If you feel dizzy from watching Trump signal left — issuing guidelines for how states should properly emerge from pandemic lockdowns — while turning right — urging people to liberate their states from lockdowns, ignore his own guidelines and even dispute the value of testing — you’re not alone.

Here’s my guess at what he is saying: “The Greatest Generation preserved American liberty and capitalism by taking Omaha Beach in Normandy on DDay — in the face of a barrage of Nazi shelling that could and did kill many of them. I am calling on our generation to preserve American liberty and capitalism today by going shopping in the malls of Omaha, Nebraska, in the face of a coronaviru­s pandemic that will likely only kill 1% of you, if you do get infected. So be brave — get back to work and take back your old life.”

Yes, if you total up all of Trump’s recent words and deeds, he is saying to the American people: Between the two basic models for dealing with the pandemic in the world — China’s rigorous top-down, test, track, trace and quarantine model, while waiting for a vaccine to provide herd immunity — and Sweden’s more bottom-up, protect-the-most-vulnerable-and-let-the-rest-get-back-to-workand-get-the-infection-and-develop-natural-herd-immunity model, your president has decided for Sweden’s approach.

He just hasn’t told the country or his coronaviru­s task force or maybe even himself.

I fear a low-grade civil war between those who will ask their neighbors: “Who gave you the right to ignore the guidelines of the Centers for Disease Control and Prevention and heedlessly go to a bar, work or restaurant and then spread coronaviru­s to someone’s grandparen­ts or your own?” And those who will ask their neighbors: “Who gave you the right to keep the economy closed in a pandemic and trigger mass unemployme­nt, which could cost many more lives than are saved, especially when alternativ­e strategies, like Sweden’s, might work?”

A new Mason-Dixon Line could emerge between those states led by governors who want to equip their people with the maximum protective gear and safety guidelines and those governors who are keen to reopen their states for business as usual.

According to a new poll from Pew Research Center, more than two-thirds of Americans worry that their respective states are reopening too quickly.

The tragedy of all of this is that a better president would never have allowed us to get to this edge of pandemic civil strife.

A real president would be simultaneo­usly framing the issues for the nation and then arguing for and guiding us on the least painful course. He’d start by explaining that we are up against a challenge no one in our generation has ever faced — the challenge of a global pandemic.

All you can do is adapt in the least harmful way possible to whatever she throws at you. And when it’s a pandemic, it means there are only hellish moral and economic trade-offs — no matter which path you choose. Too closed, she’ll kill your jobs. Too open, she’ll kill your vulnerable.

The job of leadership is to choose the path that offers the most sustainabl­e way to balance lives and livelihood­s and then create and stick to the conditions that make it workable.

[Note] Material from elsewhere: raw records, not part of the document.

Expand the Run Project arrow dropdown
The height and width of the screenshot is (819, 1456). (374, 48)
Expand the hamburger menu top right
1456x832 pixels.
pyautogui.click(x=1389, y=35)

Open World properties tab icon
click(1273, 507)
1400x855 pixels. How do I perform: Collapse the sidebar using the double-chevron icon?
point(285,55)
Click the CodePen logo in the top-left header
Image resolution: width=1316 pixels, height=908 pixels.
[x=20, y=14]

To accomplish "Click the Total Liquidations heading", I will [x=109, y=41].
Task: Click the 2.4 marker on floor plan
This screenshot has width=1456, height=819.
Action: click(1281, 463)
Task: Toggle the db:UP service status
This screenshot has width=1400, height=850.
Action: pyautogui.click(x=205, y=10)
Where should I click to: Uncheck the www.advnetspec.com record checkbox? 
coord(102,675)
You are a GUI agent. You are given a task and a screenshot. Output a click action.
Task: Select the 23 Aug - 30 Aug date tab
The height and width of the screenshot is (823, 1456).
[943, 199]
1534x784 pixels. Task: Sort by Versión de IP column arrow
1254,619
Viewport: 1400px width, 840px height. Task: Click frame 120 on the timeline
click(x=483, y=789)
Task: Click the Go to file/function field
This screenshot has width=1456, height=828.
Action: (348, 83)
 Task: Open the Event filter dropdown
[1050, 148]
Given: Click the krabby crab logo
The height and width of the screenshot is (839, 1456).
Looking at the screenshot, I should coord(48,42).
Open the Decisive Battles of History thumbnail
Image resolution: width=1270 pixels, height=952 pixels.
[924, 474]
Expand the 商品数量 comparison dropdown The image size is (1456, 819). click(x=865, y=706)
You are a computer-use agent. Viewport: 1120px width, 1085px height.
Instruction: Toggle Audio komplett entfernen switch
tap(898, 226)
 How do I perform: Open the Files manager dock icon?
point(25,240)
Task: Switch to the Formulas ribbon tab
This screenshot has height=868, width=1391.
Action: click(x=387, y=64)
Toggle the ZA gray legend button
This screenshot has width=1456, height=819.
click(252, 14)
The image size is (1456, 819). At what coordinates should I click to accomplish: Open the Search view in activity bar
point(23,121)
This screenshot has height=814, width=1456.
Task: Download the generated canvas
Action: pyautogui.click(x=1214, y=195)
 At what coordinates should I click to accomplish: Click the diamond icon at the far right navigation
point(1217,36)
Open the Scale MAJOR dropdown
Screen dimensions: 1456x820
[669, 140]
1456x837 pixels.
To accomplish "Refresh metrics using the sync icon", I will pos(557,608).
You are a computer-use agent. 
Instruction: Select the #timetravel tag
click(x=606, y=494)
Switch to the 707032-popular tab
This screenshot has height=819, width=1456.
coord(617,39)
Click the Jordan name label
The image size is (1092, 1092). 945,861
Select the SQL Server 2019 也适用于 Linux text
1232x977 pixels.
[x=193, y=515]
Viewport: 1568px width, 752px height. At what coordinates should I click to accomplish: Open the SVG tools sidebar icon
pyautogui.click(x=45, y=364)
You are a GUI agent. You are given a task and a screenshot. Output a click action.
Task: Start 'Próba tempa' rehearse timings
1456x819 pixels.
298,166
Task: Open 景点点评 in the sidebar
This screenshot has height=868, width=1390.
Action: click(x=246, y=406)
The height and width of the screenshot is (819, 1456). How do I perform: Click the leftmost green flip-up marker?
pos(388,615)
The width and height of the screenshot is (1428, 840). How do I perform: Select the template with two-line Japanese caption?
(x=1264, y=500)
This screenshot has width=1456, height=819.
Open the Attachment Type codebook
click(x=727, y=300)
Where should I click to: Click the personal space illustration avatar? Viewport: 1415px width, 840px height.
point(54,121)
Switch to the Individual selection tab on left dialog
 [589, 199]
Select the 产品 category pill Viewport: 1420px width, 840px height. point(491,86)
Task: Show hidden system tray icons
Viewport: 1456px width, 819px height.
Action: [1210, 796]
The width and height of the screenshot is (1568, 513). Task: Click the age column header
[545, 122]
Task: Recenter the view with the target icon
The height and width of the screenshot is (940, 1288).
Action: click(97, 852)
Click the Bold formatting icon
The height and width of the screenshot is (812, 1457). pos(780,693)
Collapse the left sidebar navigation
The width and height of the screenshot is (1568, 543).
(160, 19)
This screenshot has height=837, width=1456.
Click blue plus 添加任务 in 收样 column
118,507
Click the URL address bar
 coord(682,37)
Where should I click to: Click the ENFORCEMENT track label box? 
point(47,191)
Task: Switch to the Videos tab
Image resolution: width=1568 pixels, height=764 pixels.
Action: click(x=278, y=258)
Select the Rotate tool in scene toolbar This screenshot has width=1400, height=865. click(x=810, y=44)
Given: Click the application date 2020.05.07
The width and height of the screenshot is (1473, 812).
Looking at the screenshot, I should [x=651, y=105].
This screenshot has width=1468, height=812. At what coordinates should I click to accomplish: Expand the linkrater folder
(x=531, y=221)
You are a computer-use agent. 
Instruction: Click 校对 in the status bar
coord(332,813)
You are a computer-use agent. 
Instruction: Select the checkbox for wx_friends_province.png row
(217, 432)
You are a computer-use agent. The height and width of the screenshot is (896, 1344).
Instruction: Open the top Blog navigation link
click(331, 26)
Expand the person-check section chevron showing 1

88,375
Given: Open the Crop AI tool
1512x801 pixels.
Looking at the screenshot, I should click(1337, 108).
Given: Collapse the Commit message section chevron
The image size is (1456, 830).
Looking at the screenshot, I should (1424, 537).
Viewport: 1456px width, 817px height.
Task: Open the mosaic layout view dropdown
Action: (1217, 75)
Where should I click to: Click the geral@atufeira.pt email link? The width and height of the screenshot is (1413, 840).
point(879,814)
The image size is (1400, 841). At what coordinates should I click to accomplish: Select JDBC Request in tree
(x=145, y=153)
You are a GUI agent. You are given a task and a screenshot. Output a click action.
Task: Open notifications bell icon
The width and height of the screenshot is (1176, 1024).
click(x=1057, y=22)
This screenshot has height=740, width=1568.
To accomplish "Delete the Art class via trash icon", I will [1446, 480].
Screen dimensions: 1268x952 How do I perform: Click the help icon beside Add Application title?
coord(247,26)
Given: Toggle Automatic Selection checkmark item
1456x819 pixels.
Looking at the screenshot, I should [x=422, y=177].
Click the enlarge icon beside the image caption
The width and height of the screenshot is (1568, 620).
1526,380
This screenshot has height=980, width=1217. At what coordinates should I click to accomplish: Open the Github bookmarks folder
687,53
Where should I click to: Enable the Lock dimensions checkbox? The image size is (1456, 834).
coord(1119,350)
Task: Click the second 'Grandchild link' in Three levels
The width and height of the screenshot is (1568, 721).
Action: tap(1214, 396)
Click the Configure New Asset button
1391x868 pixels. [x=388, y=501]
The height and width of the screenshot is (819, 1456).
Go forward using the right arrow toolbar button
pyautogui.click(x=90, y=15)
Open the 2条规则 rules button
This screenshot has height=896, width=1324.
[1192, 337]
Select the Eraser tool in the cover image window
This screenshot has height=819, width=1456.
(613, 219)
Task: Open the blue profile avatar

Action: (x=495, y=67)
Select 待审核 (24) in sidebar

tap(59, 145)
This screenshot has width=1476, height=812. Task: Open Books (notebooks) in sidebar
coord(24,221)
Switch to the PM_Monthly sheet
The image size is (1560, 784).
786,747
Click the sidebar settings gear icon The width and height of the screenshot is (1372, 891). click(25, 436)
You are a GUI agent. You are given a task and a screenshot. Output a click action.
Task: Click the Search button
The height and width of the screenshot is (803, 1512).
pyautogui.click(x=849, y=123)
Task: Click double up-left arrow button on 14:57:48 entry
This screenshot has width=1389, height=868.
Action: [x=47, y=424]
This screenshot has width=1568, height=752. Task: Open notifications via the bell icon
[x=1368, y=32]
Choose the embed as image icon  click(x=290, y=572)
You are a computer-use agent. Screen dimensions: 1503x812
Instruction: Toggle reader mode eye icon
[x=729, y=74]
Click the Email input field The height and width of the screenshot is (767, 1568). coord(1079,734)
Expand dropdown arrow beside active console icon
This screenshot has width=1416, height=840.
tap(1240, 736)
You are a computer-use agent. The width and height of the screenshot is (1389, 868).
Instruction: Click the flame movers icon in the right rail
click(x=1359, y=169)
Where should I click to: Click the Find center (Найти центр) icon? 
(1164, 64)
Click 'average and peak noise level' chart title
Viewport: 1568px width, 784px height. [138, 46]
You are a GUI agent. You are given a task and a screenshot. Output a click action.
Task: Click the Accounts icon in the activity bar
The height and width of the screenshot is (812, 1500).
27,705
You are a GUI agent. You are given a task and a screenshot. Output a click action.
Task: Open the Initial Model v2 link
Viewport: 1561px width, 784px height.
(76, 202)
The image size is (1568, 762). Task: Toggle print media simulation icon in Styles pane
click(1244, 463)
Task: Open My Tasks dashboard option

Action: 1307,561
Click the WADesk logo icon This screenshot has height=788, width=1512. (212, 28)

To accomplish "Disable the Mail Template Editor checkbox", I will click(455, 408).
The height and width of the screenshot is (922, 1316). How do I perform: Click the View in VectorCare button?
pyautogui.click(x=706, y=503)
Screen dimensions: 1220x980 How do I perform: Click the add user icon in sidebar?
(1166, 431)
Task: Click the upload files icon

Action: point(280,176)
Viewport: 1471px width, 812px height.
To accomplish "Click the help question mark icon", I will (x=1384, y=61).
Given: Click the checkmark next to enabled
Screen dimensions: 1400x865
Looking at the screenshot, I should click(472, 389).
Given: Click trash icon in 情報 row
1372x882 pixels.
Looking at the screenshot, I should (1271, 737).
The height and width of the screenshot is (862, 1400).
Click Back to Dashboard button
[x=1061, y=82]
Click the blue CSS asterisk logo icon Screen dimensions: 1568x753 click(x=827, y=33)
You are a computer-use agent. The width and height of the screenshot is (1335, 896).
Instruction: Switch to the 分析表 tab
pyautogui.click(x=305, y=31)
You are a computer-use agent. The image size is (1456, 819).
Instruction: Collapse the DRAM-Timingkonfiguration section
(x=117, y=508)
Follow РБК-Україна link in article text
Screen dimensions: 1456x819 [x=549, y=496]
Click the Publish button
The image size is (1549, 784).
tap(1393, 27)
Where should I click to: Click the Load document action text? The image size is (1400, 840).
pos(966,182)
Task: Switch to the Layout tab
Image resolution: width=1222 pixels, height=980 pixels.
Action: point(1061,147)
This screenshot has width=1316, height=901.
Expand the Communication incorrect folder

If you listened to Trump last week you heard a president who was all over the place. One day he talked as though he wanted to follow Sweden in getting a lot of people back to work, even if many more will get infected by the coronaviru­s. Another day, he boasted that we’re testing just like China — only more so. Another day he disputed the need for testing at all.

I fear that we are heading for a roiling mess. Our coronaviru­s infections will be exacerbate­d by Trump’s incompeten­ce, while our hyper-political partisansh­ip will be fed by his malevolenc­e. After all, his whole political strategy is to divide us into red and blue, Republican­s and Democrats, open-now advocates and goslow advocates. That’s the only politics he practices.

In sum, COVID-19 is sapping our economic and physical health, while Trump is underminin­g our institutio­ns and national unity. We desperatel­y need a vaccine — and a 2020 election outcome — that can give us herd immunity to this virus and this president.